Right now I'm working on mounting a flat screen TV in the bedroom and getting it connected to the DVD player. Don't usually watch much TV when camping, but was stranded in the old camper for 2 weeks while camping in NY. Tranny had to be rebuilt -glad it was under warranty. The second week we were stuck was during hurricane Frances ...when we finally got back home we sold the old camper as it seemed to shrink a foot each day we were stuck.


----------



## NDJollyMon (Aug 22, 2003)

*WARNING!*
DO NOT OPERATE FURNACE WHILE VEHICLE IS IN MOTION OR BEING TOWED.
That is right out of the SUBURBAN furnace manual.

I think your best bet would be to run it awhile during freezing temps. (even if you have to pull over and warm it up every so often) Daytime temps down there must be above freezing yet, aren't they? Your commute doesn't sound like it's that far.

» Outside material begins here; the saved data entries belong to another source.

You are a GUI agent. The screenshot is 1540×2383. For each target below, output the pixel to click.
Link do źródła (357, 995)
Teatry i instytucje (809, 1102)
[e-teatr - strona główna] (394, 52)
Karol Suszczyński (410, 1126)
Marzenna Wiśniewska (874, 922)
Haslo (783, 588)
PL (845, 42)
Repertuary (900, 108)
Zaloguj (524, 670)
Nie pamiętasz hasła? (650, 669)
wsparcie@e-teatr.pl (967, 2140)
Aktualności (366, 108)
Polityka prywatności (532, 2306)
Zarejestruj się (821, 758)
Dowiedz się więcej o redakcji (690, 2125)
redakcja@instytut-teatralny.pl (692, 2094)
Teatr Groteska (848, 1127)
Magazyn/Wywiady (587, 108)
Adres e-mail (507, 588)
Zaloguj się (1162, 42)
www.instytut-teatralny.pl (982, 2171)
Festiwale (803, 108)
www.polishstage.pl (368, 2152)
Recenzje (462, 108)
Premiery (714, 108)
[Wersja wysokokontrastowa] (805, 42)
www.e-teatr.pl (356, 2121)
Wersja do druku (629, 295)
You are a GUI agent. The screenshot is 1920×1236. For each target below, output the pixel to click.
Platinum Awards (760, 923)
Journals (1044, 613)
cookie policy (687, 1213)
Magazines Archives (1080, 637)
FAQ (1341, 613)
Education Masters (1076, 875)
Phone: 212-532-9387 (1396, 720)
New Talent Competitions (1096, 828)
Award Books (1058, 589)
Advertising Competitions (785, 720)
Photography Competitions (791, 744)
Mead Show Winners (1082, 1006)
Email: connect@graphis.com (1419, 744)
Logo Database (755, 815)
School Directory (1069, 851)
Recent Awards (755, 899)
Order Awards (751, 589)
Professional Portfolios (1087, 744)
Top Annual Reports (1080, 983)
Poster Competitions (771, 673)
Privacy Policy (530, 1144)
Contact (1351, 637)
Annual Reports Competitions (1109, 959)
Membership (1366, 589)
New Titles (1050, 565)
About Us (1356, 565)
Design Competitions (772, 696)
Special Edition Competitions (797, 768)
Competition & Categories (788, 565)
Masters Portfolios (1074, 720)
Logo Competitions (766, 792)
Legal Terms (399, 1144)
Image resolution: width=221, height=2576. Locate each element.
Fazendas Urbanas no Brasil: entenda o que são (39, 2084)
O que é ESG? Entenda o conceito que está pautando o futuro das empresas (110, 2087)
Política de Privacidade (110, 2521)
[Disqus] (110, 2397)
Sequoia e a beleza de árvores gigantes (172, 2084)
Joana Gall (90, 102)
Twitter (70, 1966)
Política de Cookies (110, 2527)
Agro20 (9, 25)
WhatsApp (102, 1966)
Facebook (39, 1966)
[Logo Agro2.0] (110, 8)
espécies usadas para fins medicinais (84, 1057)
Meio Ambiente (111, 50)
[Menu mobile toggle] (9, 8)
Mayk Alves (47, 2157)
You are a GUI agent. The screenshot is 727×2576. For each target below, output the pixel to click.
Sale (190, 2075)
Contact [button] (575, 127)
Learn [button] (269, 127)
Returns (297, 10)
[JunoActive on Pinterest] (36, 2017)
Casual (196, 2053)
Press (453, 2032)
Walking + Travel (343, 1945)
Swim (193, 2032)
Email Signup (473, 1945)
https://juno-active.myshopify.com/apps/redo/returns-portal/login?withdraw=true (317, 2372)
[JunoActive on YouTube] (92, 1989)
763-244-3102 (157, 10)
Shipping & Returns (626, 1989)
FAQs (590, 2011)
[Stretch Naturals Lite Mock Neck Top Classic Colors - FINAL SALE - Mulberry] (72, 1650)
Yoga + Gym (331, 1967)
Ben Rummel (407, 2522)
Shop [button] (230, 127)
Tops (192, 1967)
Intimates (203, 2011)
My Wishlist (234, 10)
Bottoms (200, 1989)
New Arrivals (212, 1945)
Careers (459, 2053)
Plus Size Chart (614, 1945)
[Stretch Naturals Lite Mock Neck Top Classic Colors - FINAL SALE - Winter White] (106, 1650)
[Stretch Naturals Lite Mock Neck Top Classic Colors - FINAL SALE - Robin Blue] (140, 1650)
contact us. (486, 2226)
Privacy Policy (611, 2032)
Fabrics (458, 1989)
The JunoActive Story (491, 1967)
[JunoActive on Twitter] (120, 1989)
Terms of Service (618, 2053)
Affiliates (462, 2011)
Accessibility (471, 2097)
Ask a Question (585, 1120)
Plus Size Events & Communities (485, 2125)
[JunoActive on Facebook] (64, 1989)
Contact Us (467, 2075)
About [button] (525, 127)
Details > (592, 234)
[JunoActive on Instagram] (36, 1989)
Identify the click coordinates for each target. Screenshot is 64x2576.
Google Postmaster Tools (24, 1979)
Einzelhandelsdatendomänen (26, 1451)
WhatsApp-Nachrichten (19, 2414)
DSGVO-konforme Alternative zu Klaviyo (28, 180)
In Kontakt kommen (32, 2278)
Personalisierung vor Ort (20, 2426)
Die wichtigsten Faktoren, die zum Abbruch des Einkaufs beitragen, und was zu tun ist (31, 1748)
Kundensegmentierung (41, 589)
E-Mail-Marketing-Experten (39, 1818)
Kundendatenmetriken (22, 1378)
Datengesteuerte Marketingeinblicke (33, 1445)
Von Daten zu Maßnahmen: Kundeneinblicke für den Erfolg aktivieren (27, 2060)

The fridge is ok to operate, it just notes to shut it down before refueling your vehicle.

I can't find anything about operating the water heater while in motion.


----------



## iceberg (Oct 6, 2004)

I guess that answers it... no heat while towing... fortunately, the forcast is looking more promising... only one night with a low of 26 and the rest of the nights hover around 32 so freezing should not pose a problem as long as I keep the furnace on.

Daytime temps should not pose an issue as they will be in the upper 40's. It is not a far commute, but I will be leaving after work and be towing at night. They were previously predecting a low of 23 the night I was going to be towing, but that has now been changed to 33.

Thanks for the help.


----------